=== INPUT RECORDS ===
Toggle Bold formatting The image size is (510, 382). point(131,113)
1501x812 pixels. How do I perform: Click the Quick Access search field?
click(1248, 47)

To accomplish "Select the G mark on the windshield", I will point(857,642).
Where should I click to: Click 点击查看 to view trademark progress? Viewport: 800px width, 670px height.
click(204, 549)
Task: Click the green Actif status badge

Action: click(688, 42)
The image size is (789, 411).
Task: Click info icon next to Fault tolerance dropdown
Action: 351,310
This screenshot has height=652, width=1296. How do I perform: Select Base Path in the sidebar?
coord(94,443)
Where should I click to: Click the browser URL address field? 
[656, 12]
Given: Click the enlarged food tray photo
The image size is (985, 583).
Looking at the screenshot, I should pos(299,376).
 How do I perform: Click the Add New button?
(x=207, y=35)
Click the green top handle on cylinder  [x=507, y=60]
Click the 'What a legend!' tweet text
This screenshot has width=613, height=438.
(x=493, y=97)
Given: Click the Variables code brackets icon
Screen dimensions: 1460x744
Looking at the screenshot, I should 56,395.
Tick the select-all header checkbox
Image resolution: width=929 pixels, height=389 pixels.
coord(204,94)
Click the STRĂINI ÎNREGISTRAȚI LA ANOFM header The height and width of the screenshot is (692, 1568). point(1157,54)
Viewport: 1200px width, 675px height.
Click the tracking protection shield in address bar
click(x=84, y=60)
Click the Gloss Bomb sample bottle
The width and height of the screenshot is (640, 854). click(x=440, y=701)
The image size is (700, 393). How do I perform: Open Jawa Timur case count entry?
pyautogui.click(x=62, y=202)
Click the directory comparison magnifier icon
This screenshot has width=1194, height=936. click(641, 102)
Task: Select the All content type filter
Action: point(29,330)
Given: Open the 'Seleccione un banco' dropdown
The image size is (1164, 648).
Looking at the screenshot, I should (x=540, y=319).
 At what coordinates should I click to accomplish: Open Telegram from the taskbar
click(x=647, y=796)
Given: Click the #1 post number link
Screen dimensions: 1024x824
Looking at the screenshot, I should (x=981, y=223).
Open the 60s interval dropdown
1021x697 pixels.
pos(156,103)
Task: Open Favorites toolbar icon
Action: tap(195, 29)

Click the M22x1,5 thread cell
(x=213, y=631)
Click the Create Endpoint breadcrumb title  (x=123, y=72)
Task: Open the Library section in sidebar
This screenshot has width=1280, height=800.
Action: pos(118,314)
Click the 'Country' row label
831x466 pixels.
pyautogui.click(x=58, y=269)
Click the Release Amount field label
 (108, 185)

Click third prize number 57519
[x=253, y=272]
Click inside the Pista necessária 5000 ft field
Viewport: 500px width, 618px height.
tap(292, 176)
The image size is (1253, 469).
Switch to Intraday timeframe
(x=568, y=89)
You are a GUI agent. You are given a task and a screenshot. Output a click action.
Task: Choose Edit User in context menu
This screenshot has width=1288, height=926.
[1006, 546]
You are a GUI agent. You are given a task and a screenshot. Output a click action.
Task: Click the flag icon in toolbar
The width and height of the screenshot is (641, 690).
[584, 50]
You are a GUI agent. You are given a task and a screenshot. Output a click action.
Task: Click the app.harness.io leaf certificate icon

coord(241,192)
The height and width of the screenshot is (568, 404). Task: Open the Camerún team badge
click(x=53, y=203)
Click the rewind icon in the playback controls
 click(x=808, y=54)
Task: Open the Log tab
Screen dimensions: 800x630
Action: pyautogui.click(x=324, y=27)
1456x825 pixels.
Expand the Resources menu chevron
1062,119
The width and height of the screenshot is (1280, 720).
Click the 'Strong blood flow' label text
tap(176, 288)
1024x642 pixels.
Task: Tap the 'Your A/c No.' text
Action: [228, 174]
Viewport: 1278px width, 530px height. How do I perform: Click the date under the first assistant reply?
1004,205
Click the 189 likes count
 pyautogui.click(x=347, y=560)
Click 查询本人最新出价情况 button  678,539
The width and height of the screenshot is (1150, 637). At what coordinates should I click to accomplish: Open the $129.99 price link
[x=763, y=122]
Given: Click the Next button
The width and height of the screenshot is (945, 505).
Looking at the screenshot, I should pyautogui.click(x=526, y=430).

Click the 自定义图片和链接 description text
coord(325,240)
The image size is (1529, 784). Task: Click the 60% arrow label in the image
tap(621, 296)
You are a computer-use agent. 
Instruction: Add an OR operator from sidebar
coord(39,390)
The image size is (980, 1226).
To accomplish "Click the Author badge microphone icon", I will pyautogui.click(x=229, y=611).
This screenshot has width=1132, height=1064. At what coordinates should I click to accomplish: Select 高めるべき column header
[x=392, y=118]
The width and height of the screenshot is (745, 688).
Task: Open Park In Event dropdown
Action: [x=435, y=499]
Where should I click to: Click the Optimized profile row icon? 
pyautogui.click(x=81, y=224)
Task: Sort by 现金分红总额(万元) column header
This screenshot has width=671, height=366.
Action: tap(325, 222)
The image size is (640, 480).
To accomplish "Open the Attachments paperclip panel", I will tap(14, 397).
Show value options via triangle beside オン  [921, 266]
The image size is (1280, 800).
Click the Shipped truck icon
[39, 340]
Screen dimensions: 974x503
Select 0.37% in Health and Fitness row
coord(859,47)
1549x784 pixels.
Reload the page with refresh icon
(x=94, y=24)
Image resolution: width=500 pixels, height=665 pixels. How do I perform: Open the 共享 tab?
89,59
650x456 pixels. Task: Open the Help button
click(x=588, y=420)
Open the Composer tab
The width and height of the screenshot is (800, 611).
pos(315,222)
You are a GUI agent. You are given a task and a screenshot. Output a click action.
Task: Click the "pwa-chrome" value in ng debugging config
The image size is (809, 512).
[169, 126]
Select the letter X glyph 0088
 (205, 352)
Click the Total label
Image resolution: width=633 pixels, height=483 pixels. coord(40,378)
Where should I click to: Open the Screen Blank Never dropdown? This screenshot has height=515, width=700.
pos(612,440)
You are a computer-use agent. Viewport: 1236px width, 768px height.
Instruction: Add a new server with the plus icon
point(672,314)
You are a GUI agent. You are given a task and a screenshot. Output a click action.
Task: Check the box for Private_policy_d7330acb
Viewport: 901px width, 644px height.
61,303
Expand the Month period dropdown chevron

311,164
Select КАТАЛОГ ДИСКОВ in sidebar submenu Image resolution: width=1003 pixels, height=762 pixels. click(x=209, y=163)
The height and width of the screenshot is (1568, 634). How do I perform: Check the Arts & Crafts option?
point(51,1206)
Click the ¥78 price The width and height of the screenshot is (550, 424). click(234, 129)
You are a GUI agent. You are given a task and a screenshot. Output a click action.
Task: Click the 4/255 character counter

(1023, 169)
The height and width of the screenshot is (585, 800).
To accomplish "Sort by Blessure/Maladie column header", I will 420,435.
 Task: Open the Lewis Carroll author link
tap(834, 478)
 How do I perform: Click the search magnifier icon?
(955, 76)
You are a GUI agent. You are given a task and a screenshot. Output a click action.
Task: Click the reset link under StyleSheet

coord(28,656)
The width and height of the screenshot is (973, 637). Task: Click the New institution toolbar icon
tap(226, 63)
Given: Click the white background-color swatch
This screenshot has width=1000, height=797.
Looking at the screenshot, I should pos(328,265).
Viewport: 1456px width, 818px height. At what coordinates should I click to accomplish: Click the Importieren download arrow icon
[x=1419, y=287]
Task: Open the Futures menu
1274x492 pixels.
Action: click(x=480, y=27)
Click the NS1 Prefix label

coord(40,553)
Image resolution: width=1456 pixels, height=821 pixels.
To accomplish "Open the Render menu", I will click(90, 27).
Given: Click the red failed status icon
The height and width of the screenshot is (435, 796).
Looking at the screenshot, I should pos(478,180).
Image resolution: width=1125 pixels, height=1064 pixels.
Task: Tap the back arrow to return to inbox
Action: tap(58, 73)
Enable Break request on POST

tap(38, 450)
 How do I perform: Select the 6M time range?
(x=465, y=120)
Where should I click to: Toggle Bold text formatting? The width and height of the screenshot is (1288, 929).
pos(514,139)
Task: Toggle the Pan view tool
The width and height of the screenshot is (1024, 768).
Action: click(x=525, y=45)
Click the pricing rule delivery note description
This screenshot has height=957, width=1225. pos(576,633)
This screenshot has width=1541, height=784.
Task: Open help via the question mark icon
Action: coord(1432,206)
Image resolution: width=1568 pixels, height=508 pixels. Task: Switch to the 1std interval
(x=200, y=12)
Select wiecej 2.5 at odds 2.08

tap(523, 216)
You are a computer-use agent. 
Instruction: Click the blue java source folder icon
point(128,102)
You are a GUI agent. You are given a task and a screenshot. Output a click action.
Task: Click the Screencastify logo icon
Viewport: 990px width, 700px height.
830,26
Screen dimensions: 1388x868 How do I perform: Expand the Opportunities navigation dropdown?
===
WHAT IS EXPECTED |
Whenever the word "will" appears in a line above, copy that line.

REPLY TO THE EXERCISE |
To accomplish "Select the G mark on the windshield", I will point(857,642).
To accomplish "Click the Author badge microphone icon", I will pyautogui.click(x=229, y=611).
To accomplish "Open the Attachments paperclip panel", I will tap(14, 397).
To accomplish "Sort by Blessure/Maladie column header", I will 420,435.
To accomplish "Open the Render menu", I will click(90, 27).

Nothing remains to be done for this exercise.